I can clearly see that the order, court or otherwise, but especially of a court, will in such a situation go now to ICANN - bec for a US court/agency ICANN is not in any way different from verisign - and that ICANN MUST comply with the order, on the pain of further coercive action. 

Do you or anyone else have a case that no, this wont happen.... If so, please be explicit, and justify your reasoning. That will be the right response to what I am arguing. 

But I see from your email below that you are inclined to say that if rojadirecta is indeed afraid of being on the wrong side of US law, now or any time in future, in doing a business that has nothing directly to do with the US, it should simply not take a gTLD.... I just want to hear it again, is this what you are saying.... 

If so, it is both surprising and very disappointing that a leader of ALAC, the supposed civil society space working with ICANN, is saying such a thing.... That a central domain name service can/ should be denied to non US entities, unless they are ready to act as per US law and fully so, even if they are acting entirely outside of the US..... Is this justice and fairness? How are people here in ALAC opening advocating it? 

How can we allow DNS to become a tool of making all of the world subject to US laws, in all areas of social activity, bec a gTLD can be in any area of social activity, governance, health, education, anything and everything..... Anyone aspiring to a gLTD in any of these social areas must make sure that it, now and for ever, observe US law, even if it plans never to have anything to do with the US..... Are we here at ALAC really advocating, or by default, working towards such a world? 

parminder 





On Sunday 10 April 2016 01:18 AM, Olivier MJ Crepin-Leblond wrote: 


Dear Parminder,

let me try and help here too:

On 09/04/2016 07:01, parminder wrote: 

US courts are not a subject of ICANN, it is the other way around....
So courts are not going to observe the intricate niceties of ICANN's internal lingo..... gTLDs are directly controlled by ICANN, it can include and remove one from the operative list of gTLDs.... There is no other way to remove a gTLD... That alone counts, and the court will direct ICANN accordingly.... Just forget the ICANN jargon. Please respond to substantive points and issues. So what you are saying is that ICANN has sole ability to add or remove TLDs from the Root, so US courts could ask ICANN to remove TLDs from the Root. But Parminder, we are always talking about 2nd level - ie. the names *under* the top level domain. What you are effectively saying is that a request could be made by a US court to remove a top level domain from the Root --- WHY? This is throwing the baby out with the bathwater.
This is like asking for the Indian Top Level Domain .IN to be removed from the root because a sub-domain under .IN is used for criminal activity. What I mentioned in my previous message is that there is jurisprudence already in the US for this, so this kind of request has very little chance of ever succeeding. 

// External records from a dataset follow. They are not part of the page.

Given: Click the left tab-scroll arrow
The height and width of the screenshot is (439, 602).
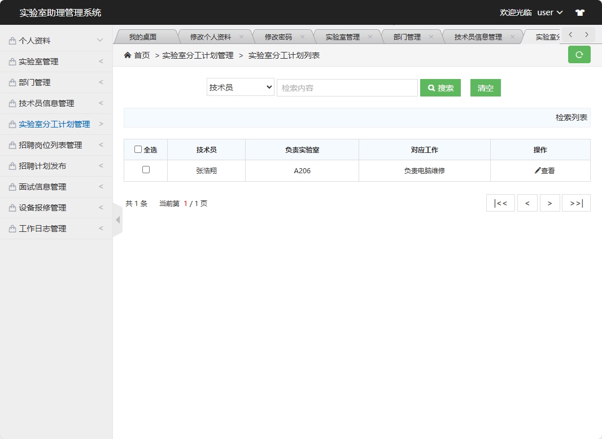Looking at the screenshot, I should pyautogui.click(x=571, y=34).
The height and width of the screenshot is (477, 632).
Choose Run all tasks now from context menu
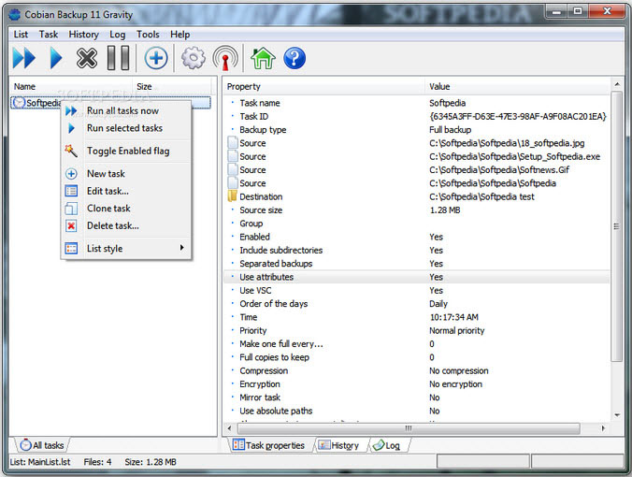[122, 110]
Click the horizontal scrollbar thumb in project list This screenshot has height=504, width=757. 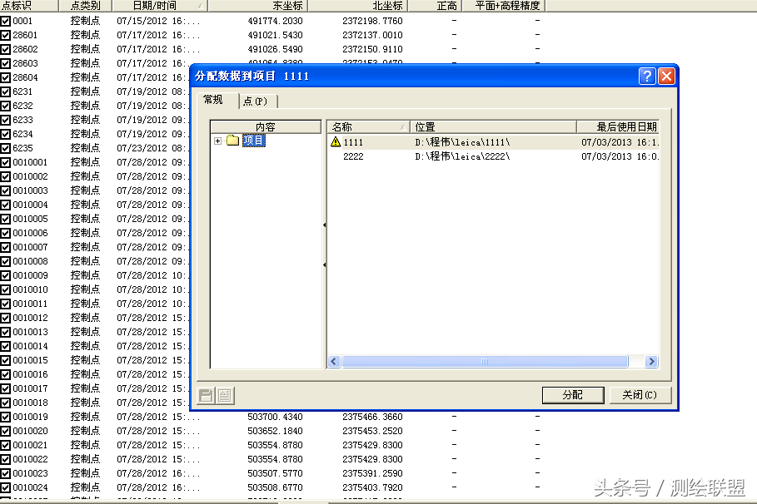pyautogui.click(x=485, y=362)
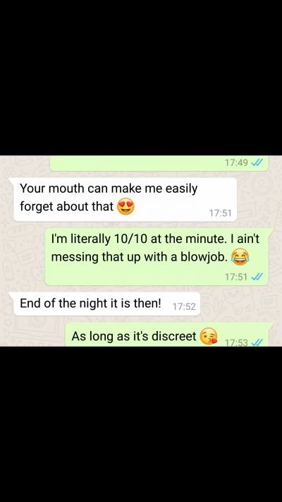This screenshot has height=502, width=282.
Task: Tap the 17:51 timestamp on white bubble
Action: pos(220,213)
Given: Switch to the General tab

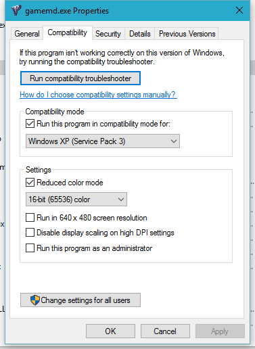Looking at the screenshot, I should (27, 34).
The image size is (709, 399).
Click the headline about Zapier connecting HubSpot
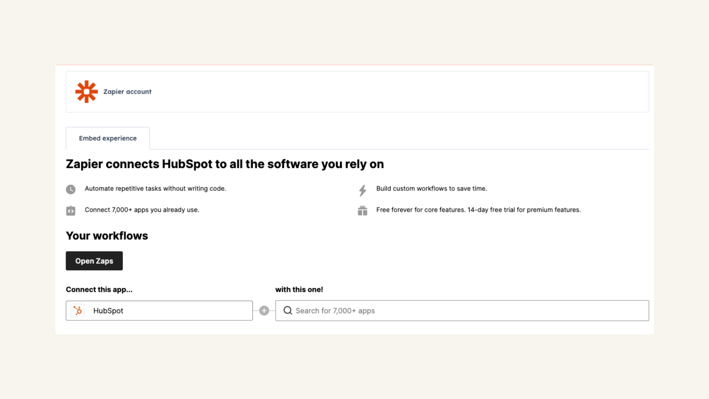(225, 164)
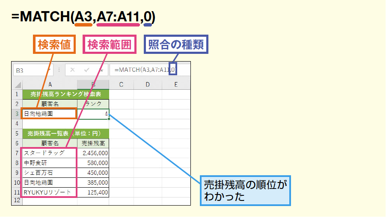Open the Name Box dropdown arrow
This screenshot has width=386, height=218.
tap(50, 70)
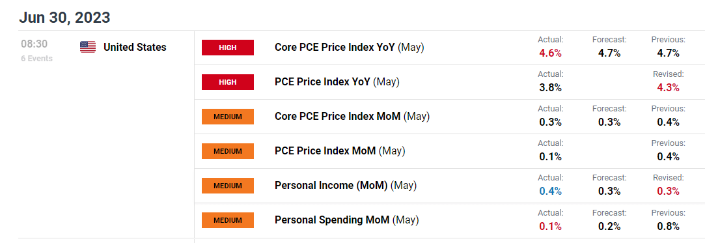Click MEDIUM badge beside Personal Income (MoM)
This screenshot has width=705, height=243.
pos(228,186)
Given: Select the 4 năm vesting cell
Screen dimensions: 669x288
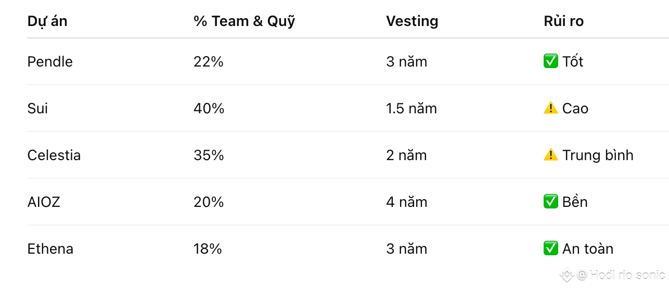Looking at the screenshot, I should (x=406, y=202).
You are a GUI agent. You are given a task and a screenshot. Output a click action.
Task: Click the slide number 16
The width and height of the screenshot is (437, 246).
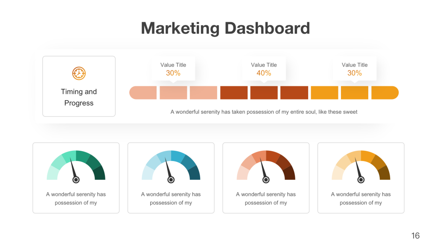coord(416,236)
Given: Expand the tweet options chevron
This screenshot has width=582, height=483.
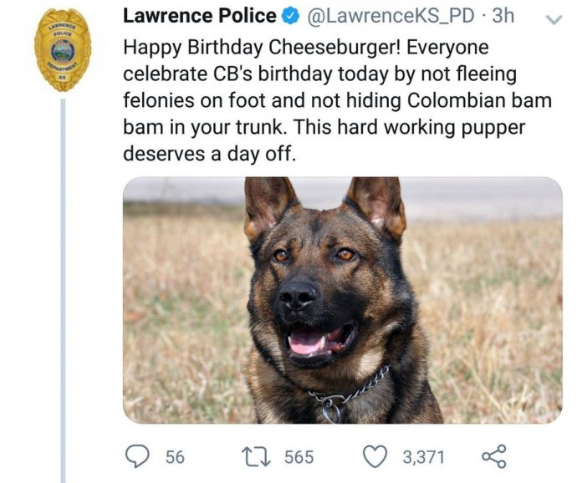Looking at the screenshot, I should click(552, 18).
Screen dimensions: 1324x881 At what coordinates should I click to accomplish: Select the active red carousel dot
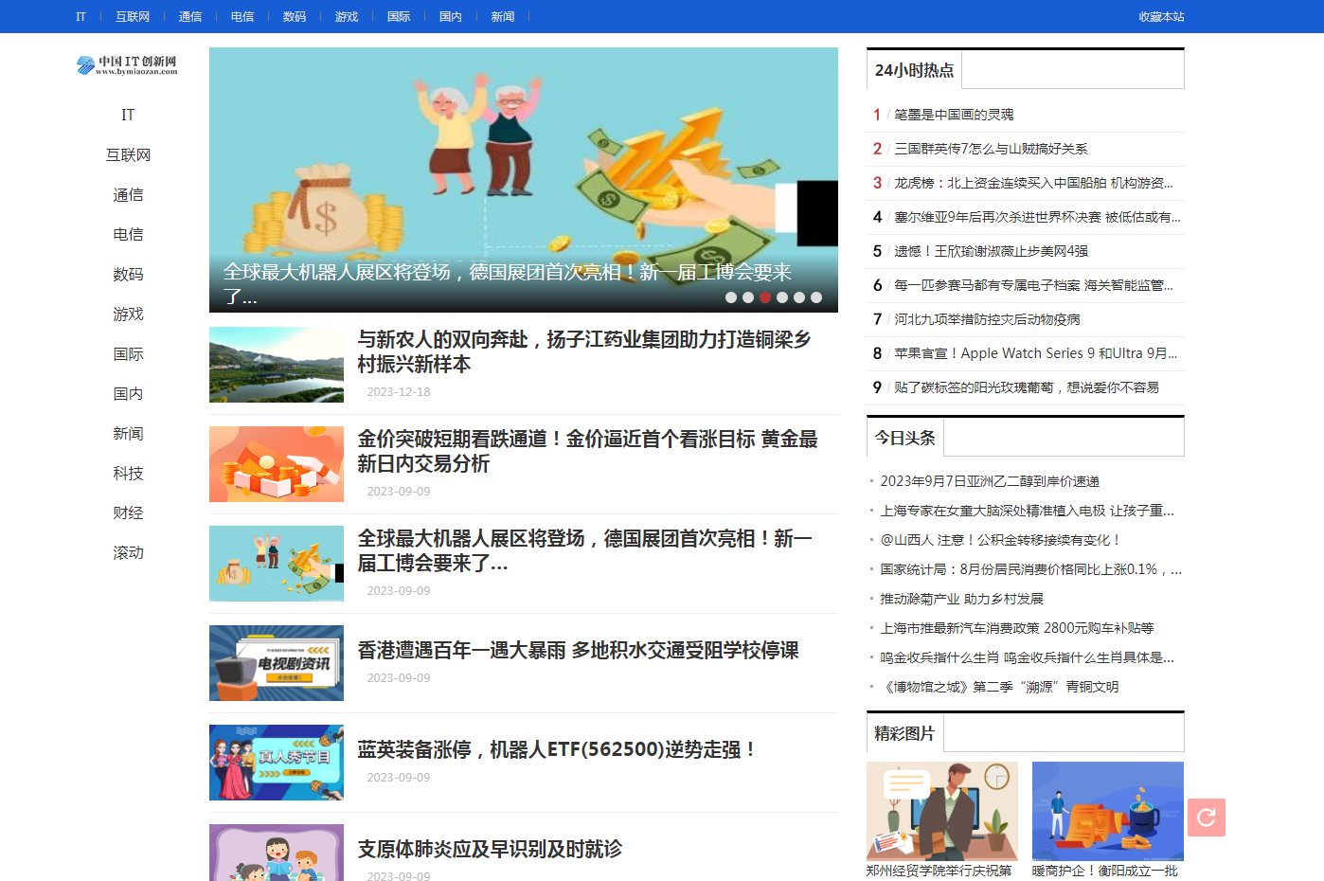coord(765,297)
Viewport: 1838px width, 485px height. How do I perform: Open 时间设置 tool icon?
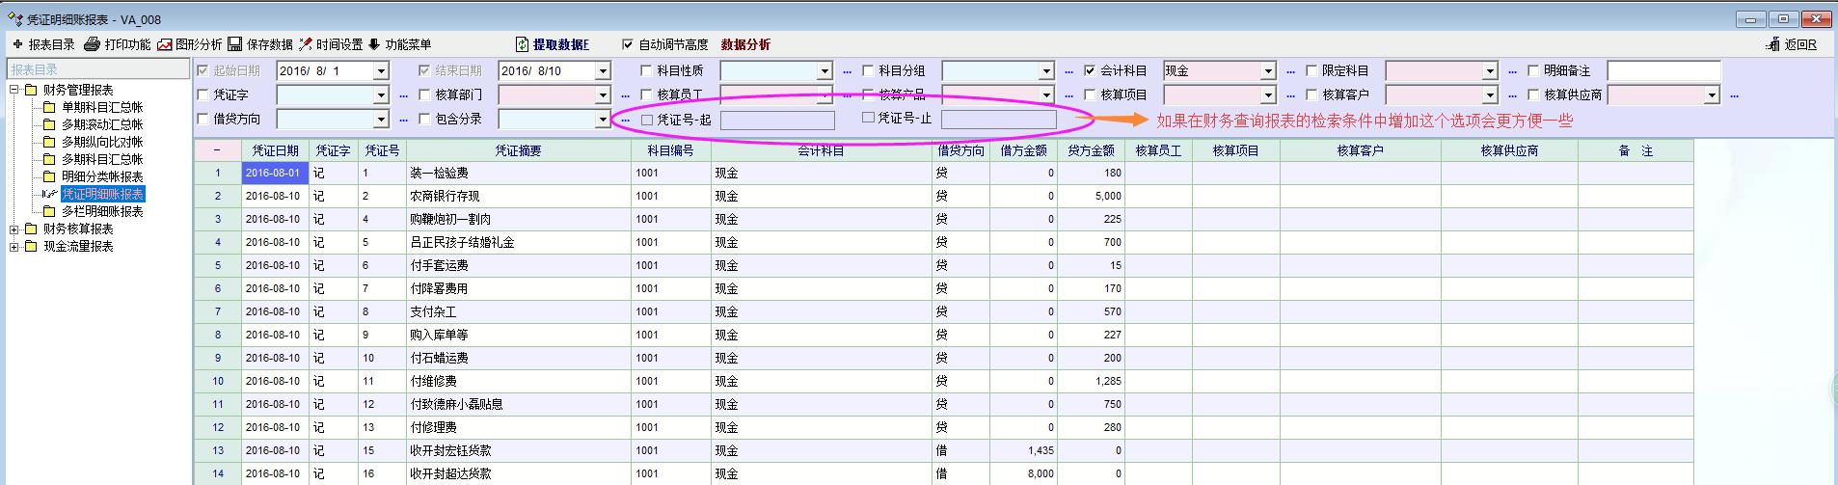tap(306, 44)
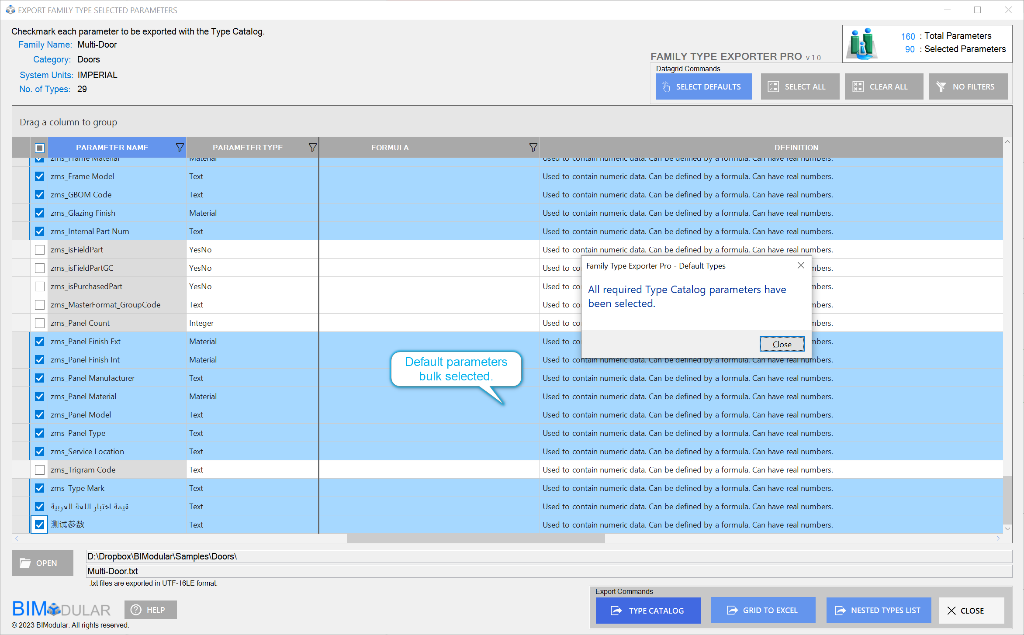Click the hand icon on Select Defaults

(666, 87)
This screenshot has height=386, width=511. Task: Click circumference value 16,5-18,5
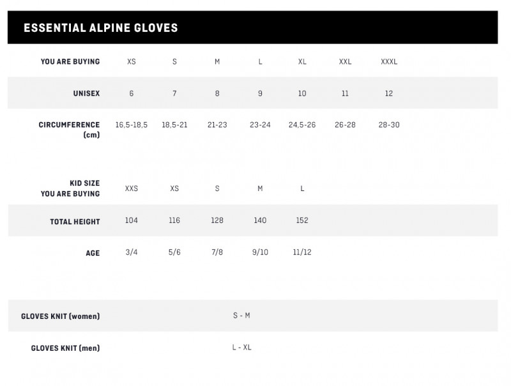[x=132, y=125]
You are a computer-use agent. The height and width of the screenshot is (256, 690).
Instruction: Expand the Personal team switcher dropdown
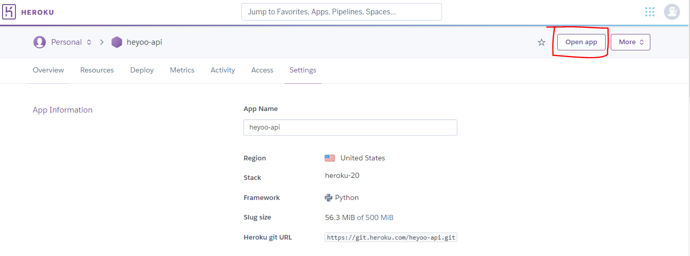[89, 42]
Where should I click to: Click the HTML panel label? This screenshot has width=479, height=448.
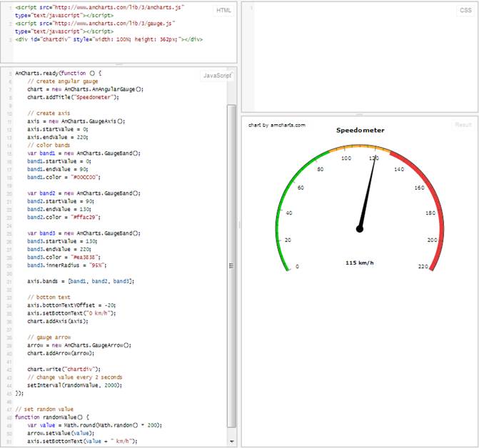(223, 10)
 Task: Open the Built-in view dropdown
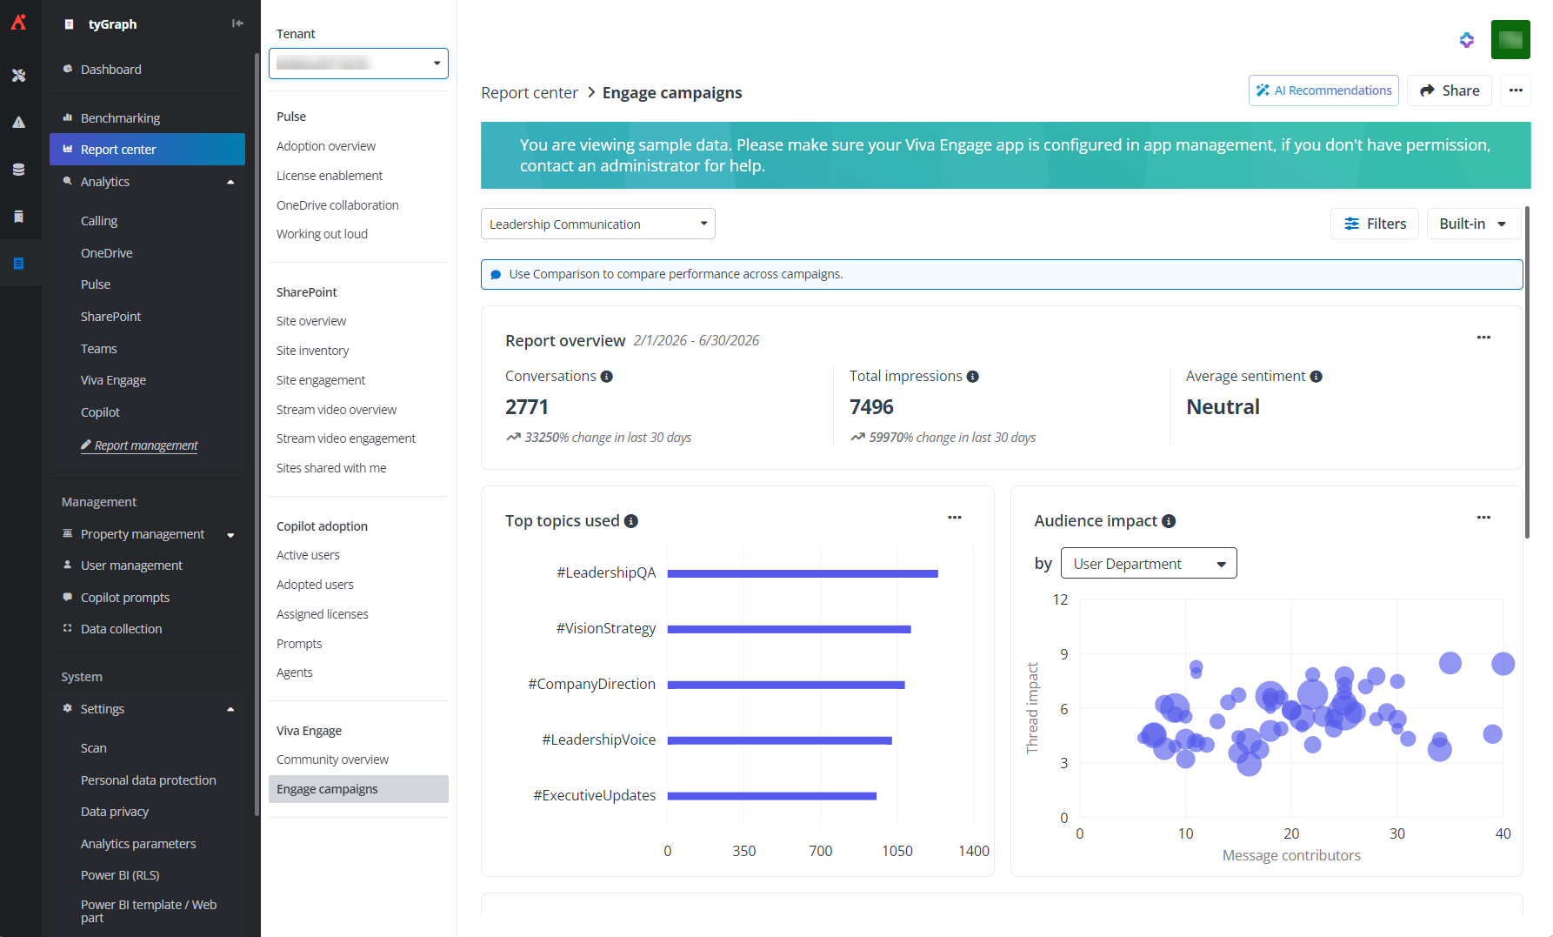[1473, 224]
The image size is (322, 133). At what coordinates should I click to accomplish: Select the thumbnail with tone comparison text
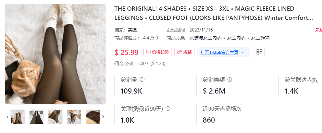coord(36,117)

You havent responded to my substantive points, and are taking the cover of a jargon about which I care as little as a US court will..
The substantive point it; is to proceed from an existing case, rojadirecta had taken a gTLD, it were .rojadirecta (or for wikipedia's case .wikipedia), and the same case had come to the same US court, where would its order to take down the web presence of the respective businesses be directed?  Would you care to respond to this point? Thanks. So here again, you are speaking about Top Level Domains. If I understand you correctly, you take the example of Rojadirecta having applied successfully for top level domain Rojadirecta - and what you are saying is that there could be a request through a US court for this top level domain to be removed from the Root. Using your words, that would "take down the web presence of the respective businesses" -- all of the domain names under .rojadirecta would be affected. Well, you're right. Perhaps that's why Rojadirecta prefers operating under a variety of top level domains that are not run by a US Registry rather than running its own Top Level Domain.